* Exercise description
Copy each of the following records word for word, including every line.

* The records
▼

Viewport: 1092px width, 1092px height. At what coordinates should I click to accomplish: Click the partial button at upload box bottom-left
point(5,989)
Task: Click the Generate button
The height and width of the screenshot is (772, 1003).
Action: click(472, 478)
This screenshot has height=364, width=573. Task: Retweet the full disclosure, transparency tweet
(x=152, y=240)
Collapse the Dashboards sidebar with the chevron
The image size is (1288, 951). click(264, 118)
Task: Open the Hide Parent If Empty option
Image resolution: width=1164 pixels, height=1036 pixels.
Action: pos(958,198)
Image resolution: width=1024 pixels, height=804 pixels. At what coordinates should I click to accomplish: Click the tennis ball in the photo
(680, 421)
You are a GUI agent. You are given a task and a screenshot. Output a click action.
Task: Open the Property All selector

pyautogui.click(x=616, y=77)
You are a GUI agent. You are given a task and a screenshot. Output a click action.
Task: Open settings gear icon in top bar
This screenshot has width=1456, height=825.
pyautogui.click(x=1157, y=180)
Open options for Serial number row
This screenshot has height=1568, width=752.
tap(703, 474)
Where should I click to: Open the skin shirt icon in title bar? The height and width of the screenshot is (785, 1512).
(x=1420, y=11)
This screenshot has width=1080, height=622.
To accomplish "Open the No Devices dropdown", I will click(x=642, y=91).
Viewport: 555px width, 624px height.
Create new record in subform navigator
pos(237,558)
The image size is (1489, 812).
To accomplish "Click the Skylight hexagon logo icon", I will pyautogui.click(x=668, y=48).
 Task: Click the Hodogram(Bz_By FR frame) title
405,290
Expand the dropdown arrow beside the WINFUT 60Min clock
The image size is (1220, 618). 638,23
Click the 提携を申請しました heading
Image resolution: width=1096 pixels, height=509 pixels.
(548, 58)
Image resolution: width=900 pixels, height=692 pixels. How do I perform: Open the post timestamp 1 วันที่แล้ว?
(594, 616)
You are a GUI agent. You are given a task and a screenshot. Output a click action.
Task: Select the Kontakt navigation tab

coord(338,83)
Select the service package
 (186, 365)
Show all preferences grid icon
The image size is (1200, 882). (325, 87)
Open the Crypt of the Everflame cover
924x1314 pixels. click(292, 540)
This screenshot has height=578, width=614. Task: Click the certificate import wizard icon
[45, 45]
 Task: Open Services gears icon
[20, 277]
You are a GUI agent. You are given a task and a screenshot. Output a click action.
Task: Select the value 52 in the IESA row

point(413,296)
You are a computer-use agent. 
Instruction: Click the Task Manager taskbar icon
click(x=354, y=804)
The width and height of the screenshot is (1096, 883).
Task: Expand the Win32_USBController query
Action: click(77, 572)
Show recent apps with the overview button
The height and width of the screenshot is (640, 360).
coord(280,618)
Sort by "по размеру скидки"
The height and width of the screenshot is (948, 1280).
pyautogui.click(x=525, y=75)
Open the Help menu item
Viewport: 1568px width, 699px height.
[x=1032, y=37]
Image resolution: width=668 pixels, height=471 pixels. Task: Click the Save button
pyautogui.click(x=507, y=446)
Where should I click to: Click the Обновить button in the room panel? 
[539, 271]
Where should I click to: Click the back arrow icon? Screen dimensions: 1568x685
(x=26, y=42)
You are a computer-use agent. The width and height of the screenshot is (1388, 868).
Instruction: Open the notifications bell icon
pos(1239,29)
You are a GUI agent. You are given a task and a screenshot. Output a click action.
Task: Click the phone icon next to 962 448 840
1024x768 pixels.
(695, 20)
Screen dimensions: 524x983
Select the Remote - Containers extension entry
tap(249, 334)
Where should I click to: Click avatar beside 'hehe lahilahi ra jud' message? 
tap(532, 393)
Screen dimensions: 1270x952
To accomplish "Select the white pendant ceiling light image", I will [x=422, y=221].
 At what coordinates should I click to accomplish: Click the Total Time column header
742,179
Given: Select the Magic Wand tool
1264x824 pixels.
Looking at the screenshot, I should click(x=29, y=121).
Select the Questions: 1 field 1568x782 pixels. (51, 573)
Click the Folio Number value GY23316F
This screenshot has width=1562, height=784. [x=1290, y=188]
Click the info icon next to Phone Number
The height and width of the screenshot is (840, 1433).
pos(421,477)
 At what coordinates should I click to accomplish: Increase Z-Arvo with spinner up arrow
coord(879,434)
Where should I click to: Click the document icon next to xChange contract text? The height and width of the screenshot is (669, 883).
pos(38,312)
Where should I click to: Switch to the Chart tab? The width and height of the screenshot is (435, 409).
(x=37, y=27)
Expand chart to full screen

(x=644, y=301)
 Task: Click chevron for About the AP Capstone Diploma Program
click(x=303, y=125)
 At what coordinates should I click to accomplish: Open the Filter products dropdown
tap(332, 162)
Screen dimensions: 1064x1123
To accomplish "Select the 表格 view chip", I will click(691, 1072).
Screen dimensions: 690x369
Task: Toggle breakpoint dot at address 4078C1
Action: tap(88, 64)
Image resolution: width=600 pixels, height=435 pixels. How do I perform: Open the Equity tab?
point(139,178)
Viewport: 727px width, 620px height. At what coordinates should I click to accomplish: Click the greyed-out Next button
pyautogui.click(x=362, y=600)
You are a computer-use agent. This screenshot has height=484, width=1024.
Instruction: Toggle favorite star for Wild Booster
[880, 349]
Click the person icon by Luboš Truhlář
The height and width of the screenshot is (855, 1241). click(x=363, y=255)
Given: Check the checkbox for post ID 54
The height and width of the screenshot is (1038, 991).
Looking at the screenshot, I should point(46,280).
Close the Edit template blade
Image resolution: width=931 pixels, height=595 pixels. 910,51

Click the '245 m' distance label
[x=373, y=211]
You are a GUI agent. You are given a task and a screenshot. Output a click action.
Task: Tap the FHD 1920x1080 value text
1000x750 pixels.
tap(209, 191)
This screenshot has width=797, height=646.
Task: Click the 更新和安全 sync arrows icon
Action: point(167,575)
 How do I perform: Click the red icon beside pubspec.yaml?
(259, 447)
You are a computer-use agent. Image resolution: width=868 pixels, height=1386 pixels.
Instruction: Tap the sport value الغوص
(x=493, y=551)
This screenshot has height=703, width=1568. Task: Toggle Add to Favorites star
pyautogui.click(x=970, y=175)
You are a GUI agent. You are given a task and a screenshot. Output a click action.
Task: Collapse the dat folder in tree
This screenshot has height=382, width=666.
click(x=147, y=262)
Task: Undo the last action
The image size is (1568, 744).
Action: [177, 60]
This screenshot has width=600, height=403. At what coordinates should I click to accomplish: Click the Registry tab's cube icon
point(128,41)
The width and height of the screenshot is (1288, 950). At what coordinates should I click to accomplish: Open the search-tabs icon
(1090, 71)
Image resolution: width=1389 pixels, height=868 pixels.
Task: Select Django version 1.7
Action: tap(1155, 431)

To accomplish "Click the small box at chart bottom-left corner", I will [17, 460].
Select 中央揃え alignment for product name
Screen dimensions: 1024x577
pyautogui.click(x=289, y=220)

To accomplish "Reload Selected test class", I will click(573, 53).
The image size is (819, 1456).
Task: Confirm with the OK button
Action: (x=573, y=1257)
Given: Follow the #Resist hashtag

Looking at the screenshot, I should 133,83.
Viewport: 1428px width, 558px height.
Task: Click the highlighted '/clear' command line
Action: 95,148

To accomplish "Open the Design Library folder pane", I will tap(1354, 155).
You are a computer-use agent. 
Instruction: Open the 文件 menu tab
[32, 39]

▲

* Full output
Viewport: 1092px width, 1092px height. At what coordinates should I click to accomplish: Click the partial button at upload box bottom-left
point(5,989)
Task: Click the Generate button
The height and width of the screenshot is (772, 1003).
Action: click(472, 478)
This screenshot has height=364, width=573. Task: Retweet the full disclosure, transparency tweet
(x=152, y=240)
Collapse the Dashboards sidebar with the chevron
The image size is (1288, 951). click(264, 118)
Task: Open the Hide Parent If Empty option
Image resolution: width=1164 pixels, height=1036 pixels.
Action: pos(958,198)
Image resolution: width=1024 pixels, height=804 pixels. At what coordinates should I click to accomplish: Click the tennis ball in the photo
(680, 421)
You are a GUI agent. You are given a task and a screenshot. Output a click action.
Task: Open the Property All selector

pyautogui.click(x=616, y=77)
You are a GUI agent. You are given a task and a screenshot. Output a click action.
Task: Open settings gear icon in top bar
This screenshot has width=1456, height=825.
pyautogui.click(x=1157, y=180)
Open options for Serial number row
This screenshot has height=1568, width=752.
tap(703, 474)
Where should I click to: Open the skin shirt icon in title bar? The height and width of the screenshot is (785, 1512).
(x=1420, y=11)
This screenshot has width=1080, height=622.
To accomplish "Open the No Devices dropdown", I will click(x=642, y=91).
Viewport: 555px width, 624px height.
Create new record in subform navigator
pos(237,558)
The image size is (1489, 812).
To accomplish "Click the Skylight hexagon logo icon", I will pyautogui.click(x=668, y=48).
 Task: Click the Hodogram(Bz_By FR frame) title
405,290
Expand the dropdown arrow beside the WINFUT 60Min clock
The image size is (1220, 618). 638,23
Click the 提携を申請しました heading
Image resolution: width=1096 pixels, height=509 pixels.
(548, 58)
Image resolution: width=900 pixels, height=692 pixels. How do I perform: Open the post timestamp 1 วันที่แล้ว?
(594, 616)
You are a GUI agent. You are given a task and a screenshot. Output a click action.
Task: Select the Kontakt navigation tab

coord(338,83)
Select the service package
 (186, 365)
Show all preferences grid icon
The image size is (1200, 882). (325, 87)
Open the Crypt of the Everflame cover
924x1314 pixels. click(292, 540)
This screenshot has height=578, width=614. Task: Click the certificate import wizard icon
[45, 45]
 Task: Open Services gears icon
[20, 277]
You are a GUI agent. You are given a task and a screenshot. Output a click action.
Task: Select the value 52 in the IESA row

point(413,296)
You are a computer-use agent. 
Instruction: Click the Task Manager taskbar icon
click(x=354, y=804)
The width and height of the screenshot is (1096, 883).
Task: Expand the Win32_USBController query
Action: click(77, 572)
Show recent apps with the overview button
The height and width of the screenshot is (640, 360).
coord(280,618)
Sort by "по размеру скидки"
The height and width of the screenshot is (948, 1280).
pyautogui.click(x=525, y=75)
Open the Help menu item
Viewport: 1568px width, 699px height.
[x=1032, y=37]
Image resolution: width=668 pixels, height=471 pixels. Task: Click the Save button
pyautogui.click(x=507, y=446)
Where should I click to: Click the Обновить button in the room panel? 
[539, 271]
Where should I click to: Click the back arrow icon? Screen dimensions: 1568x685
(x=26, y=42)
You are a computer-use agent. The width and height of the screenshot is (1388, 868).
Instruction: Open the notifications bell icon
pos(1239,29)
You are a GUI agent. You are given a task and a screenshot. Output a click action.
Task: Click the phone icon next to 962 448 840
1024x768 pixels.
(695, 20)
Screen dimensions: 524x983
Select the Remote - Containers extension entry
tap(249, 334)
Where should I click to: Click avatar beside 'hehe lahilahi ra jud' message? 
tap(532, 393)
Screen dimensions: 1270x952
To accomplish "Select the white pendant ceiling light image", I will [x=422, y=221].
 At what coordinates should I click to accomplish: Click the Total Time column header
742,179
Given: Select the Magic Wand tool
1264x824 pixels.
Looking at the screenshot, I should click(x=29, y=121).
Select the Questions: 1 field 1568x782 pixels. (51, 573)
Click the Folio Number value GY23316F
This screenshot has width=1562, height=784. [x=1290, y=188]
Click the info icon next to Phone Number
The height and width of the screenshot is (840, 1433).
pos(421,477)
 At what coordinates should I click to accomplish: Increase Z-Arvo with spinner up arrow
coord(879,434)
Where should I click to: Click the document icon next to xChange contract text? The height and width of the screenshot is (669, 883).
pos(38,312)
Where should I click to: Switch to the Chart tab? The width and height of the screenshot is (435, 409).
(x=37, y=27)
Expand chart to full screen

(x=644, y=301)
 Task: Click chevron for About the AP Capstone Diploma Program
click(x=303, y=125)
 At what coordinates should I click to accomplish: Open the Filter products dropdown
tap(332, 162)
Screen dimensions: 1064x1123
To accomplish "Select the 表格 view chip", I will click(691, 1072).
Screen dimensions: 690x369
Task: Toggle breakpoint dot at address 4078C1
Action: tap(88, 64)
Image resolution: width=600 pixels, height=435 pixels. How do I perform: Open the Equity tab?
point(139,178)
Viewport: 727px width, 620px height. At what coordinates should I click to accomplish: Click the greyed-out Next button
pyautogui.click(x=362, y=600)
You are a computer-use agent. This screenshot has height=484, width=1024.
Instruction: Toggle favorite star for Wild Booster
[880, 349]
Click the person icon by Luboš Truhlář
The height and width of the screenshot is (855, 1241). click(x=363, y=255)
Given: Check the checkbox for post ID 54
The height and width of the screenshot is (1038, 991).
Looking at the screenshot, I should point(46,280).
Close the Edit template blade
Image resolution: width=931 pixels, height=595 pixels. 910,51

Click the '245 m' distance label
[x=373, y=211]
You are a GUI agent. You are given a task and a screenshot. Output a click action.
Task: Tap the FHD 1920x1080 value text
1000x750 pixels.
tap(209, 191)
This screenshot has width=797, height=646.
Task: Click the 更新和安全 sync arrows icon
Action: point(167,575)
 How do I perform: Click the red icon beside pubspec.yaml?
(259, 447)
You are a computer-use agent. Image resolution: width=868 pixels, height=1386 pixels.
Instruction: Tap the sport value الغوص
(x=493, y=551)
This screenshot has height=703, width=1568. Task: Toggle Add to Favorites star
pyautogui.click(x=970, y=175)
You are a GUI agent. You are given a task and a screenshot. Output a click action.
Task: Collapse the dat folder in tree
This screenshot has height=382, width=666.
click(x=147, y=262)
Task: Undo the last action
The image size is (1568, 744).
Action: [177, 60]
This screenshot has width=600, height=403. At what coordinates should I click to accomplish: Click the Registry tab's cube icon
point(128,41)
The width and height of the screenshot is (1288, 950). At what coordinates should I click to accomplish: Open the search-tabs icon
(1090, 71)
Image resolution: width=1389 pixels, height=868 pixels.
Task: Select Django version 1.7
Action: tap(1155, 431)

To accomplish "Click the small box at chart bottom-left corner", I will [17, 460].
Select 中央揃え alignment for product name
Screen dimensions: 1024x577
pyautogui.click(x=289, y=220)

To accomplish "Reload Selected test class", I will click(573, 53).
The image size is (819, 1456).
Task: Confirm with the OK button
Action: (x=573, y=1257)
Given: Follow the #Resist hashtag

Looking at the screenshot, I should 133,83.
Viewport: 1428px width, 558px height.
Task: Click the highlighted '/clear' command line
Action: 95,148

To accomplish "Open the Design Library folder pane", I will tap(1354, 155).
You are a computer-use agent. 
Instruction: Open the 文件 menu tab
[32, 39]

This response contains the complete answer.